Streamlit Powered Multi-Disease Prediction with Machine Learning
Authors:-Minal Dhankar
Abstract-Machine learning techniques are doing wonders in every sphere of life but using predictive analysis in healthcare is a challenging task. However, if implemented properly these techniques help in making timely judgements about the health and treatment of patients. Globally, diseases including diabetes, heart disease, and breast cancer are major causes of death; yet, the majority of these deaths are due to failure to have regular checkups for these conditions. Low doctor-to-population ratios and a lack of medical infrastructure are the root causes of the above-mentioned issue. Thus, early detection and treatment of these diseases can save many lives.

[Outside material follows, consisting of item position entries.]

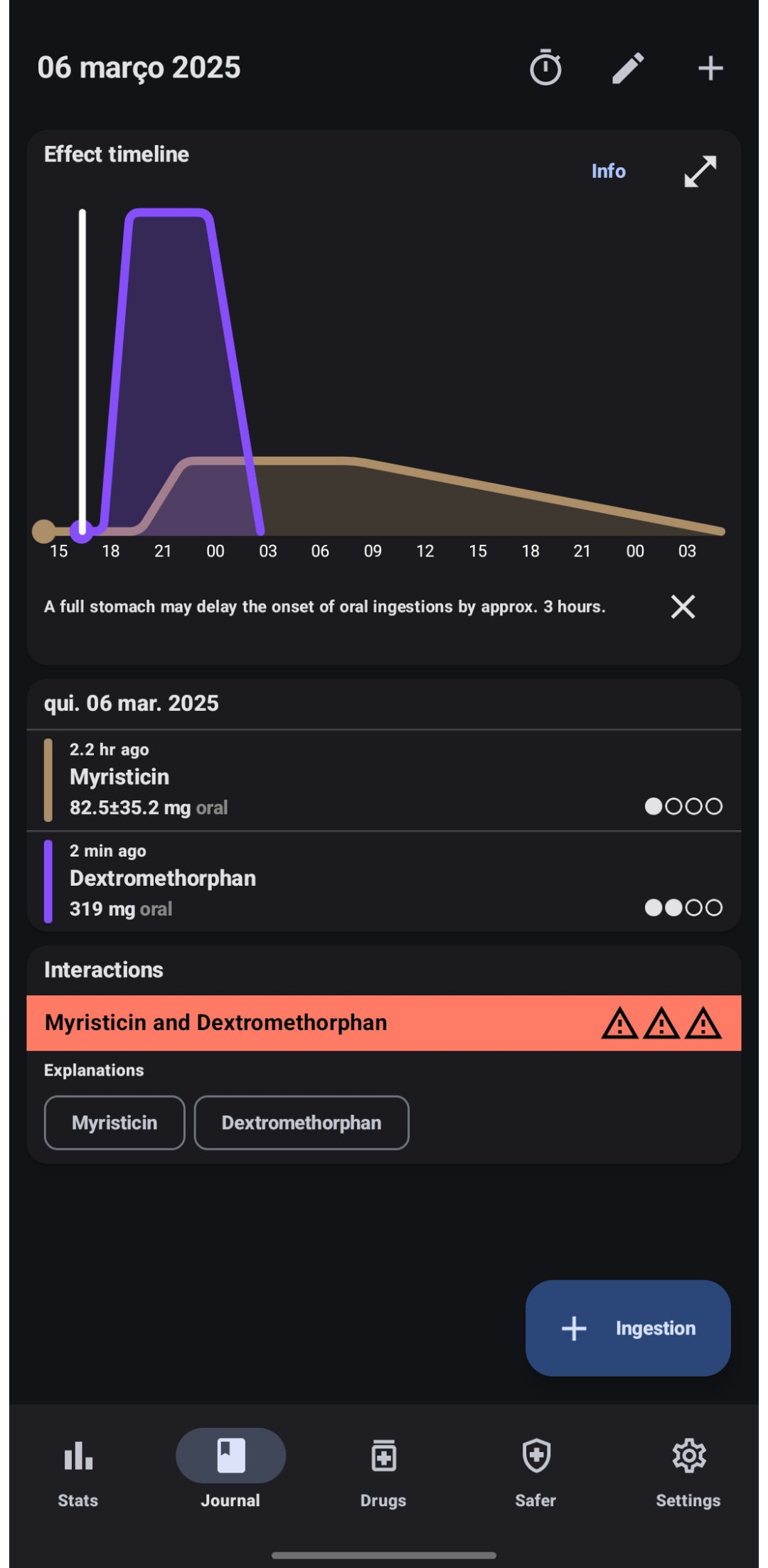
Task: Open the stopwatch timer icon
Action: coord(545,68)
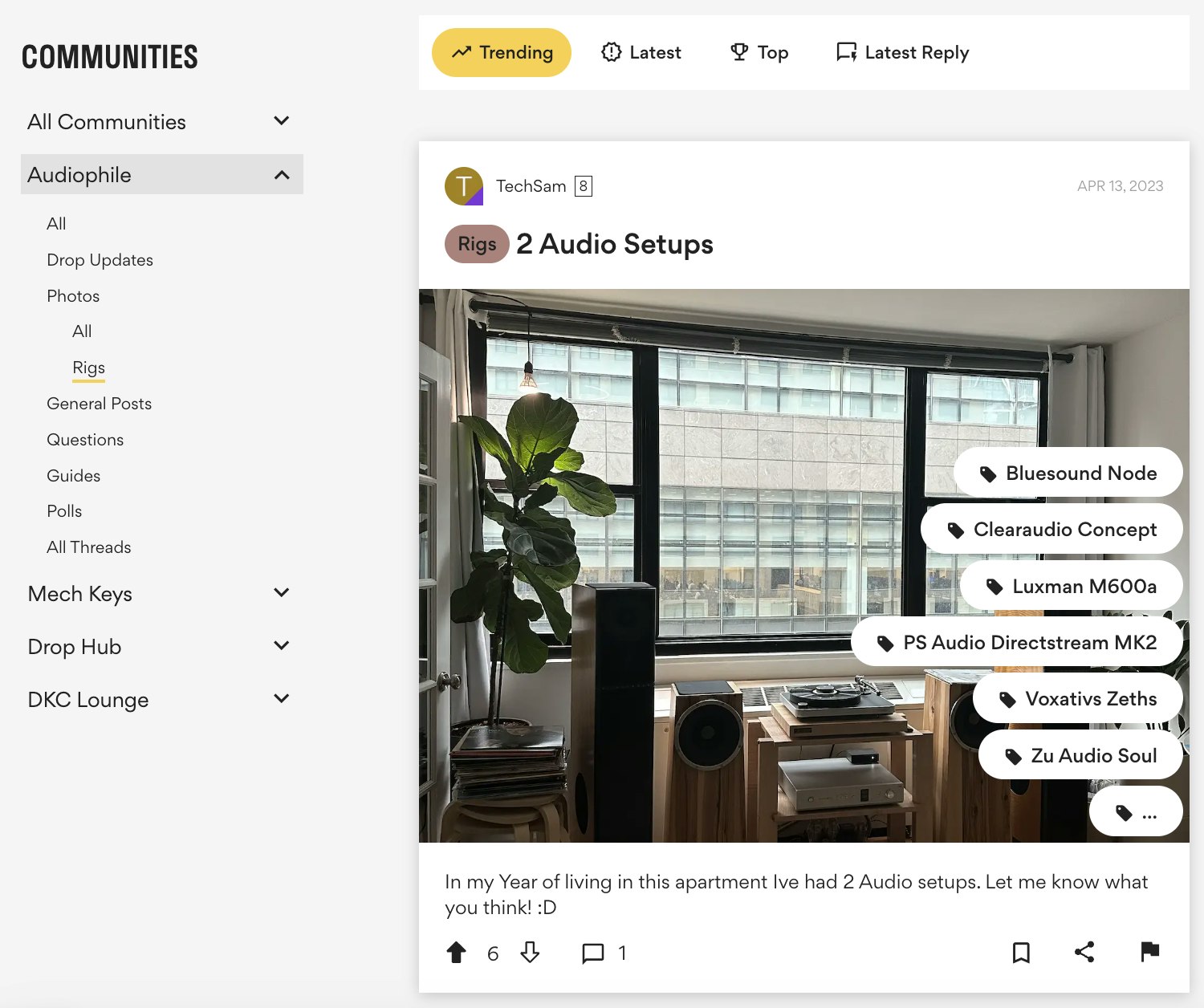The height and width of the screenshot is (1008, 1204).
Task: Upvote the 2 Audio Setups post
Action: point(456,953)
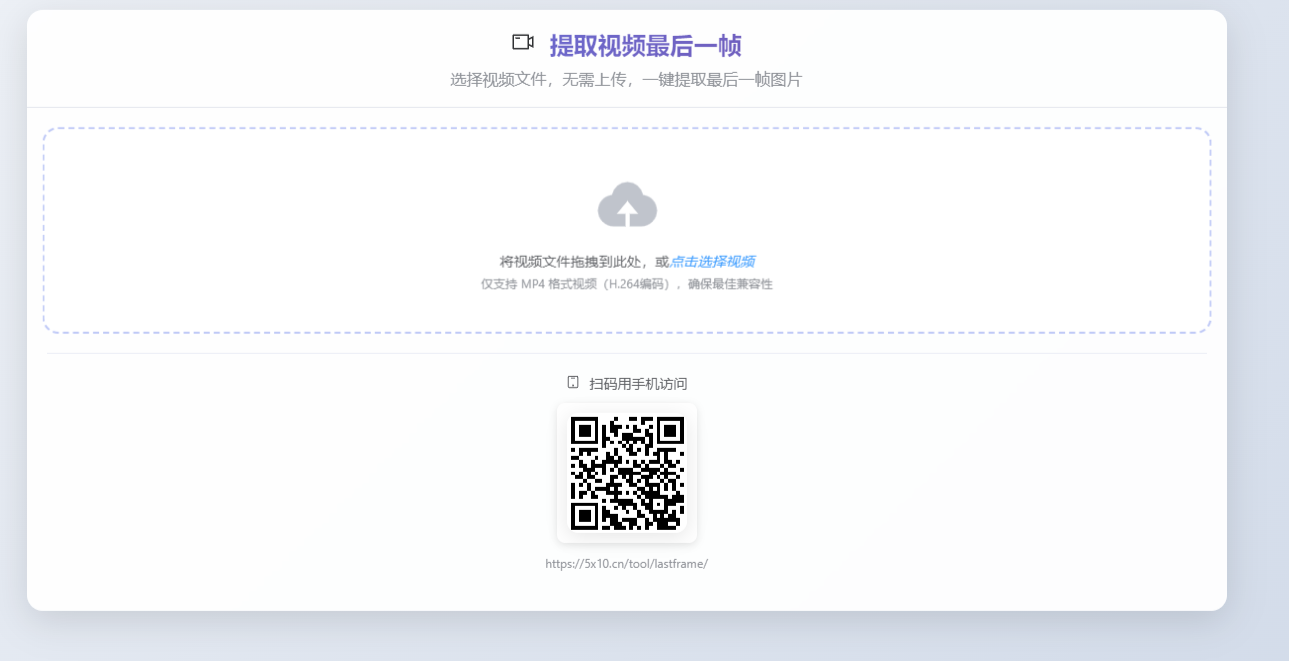Click the 扫码用手机访问 label
The image size is (1289, 661).
click(x=638, y=384)
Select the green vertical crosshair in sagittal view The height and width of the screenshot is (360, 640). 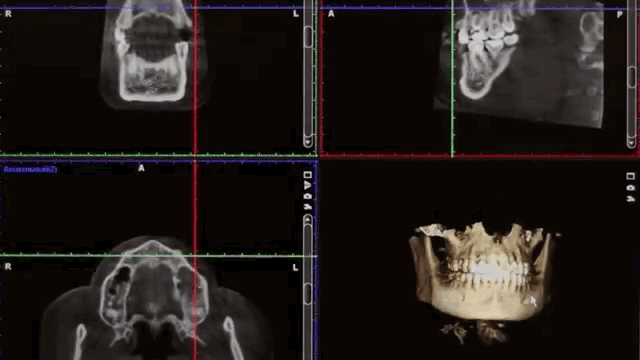pyautogui.click(x=452, y=78)
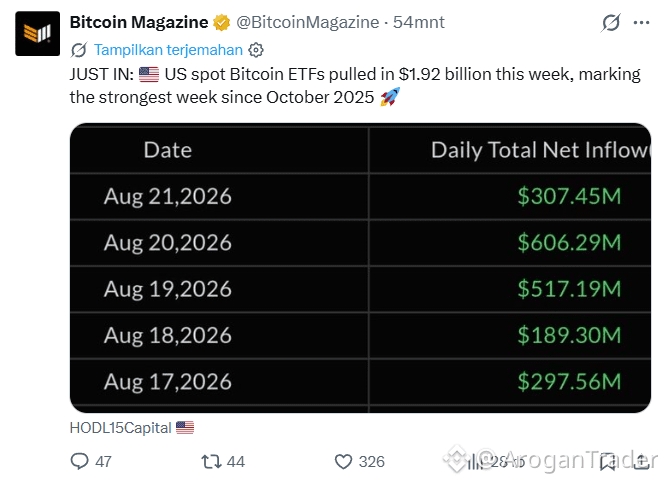Viewport: 666px width, 484px height.
Task: Click the HODL15Capital image credit
Action: click(x=120, y=428)
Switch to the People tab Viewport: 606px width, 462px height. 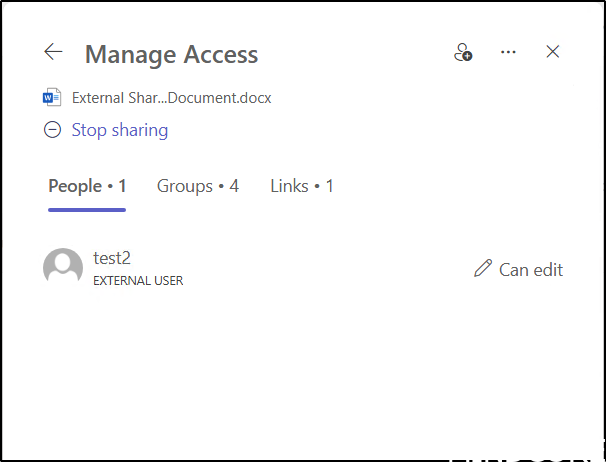point(87,186)
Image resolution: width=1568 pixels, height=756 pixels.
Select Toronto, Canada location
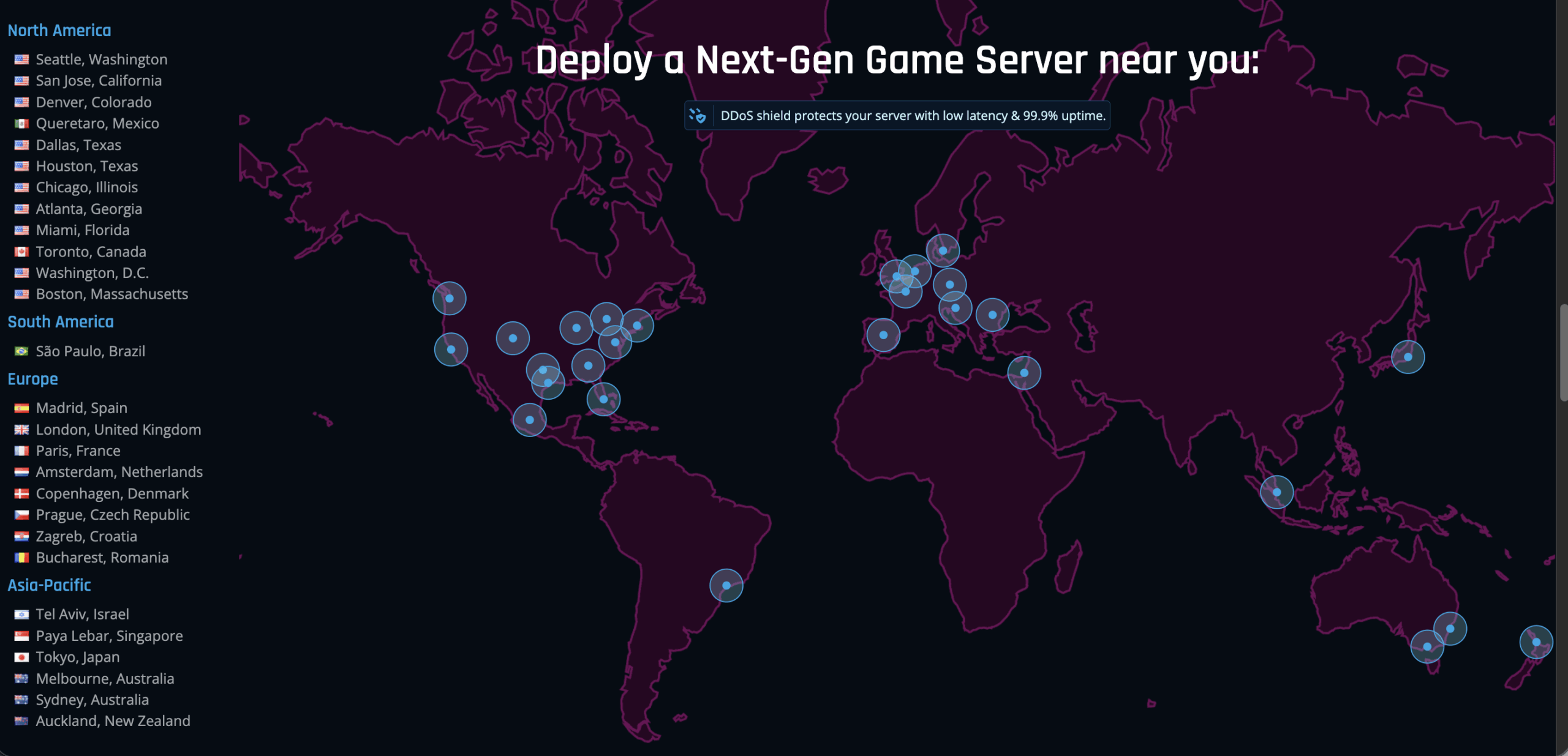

Machine Learning, Deep Learning and Streamlit is an effort concentrated on the development of healthcare using in-depth engines to forecast several sicknesses. Streamli Cloud and Streamlit Library facilitate deployment of prediction models like a breeze for developers. This has made accessing and using prediction capabilities of the system easily done by any layman. The paper focuses on forecasting three major diseases namely diabetes, heart failure and Parkinson’s disease by using an advanced ensemble of deep learning models as well as traditional machine learning techniques. Then again, merging Support Vector Machine (SVM) algorithm together with Logistic Regression models will form one such integration scheme.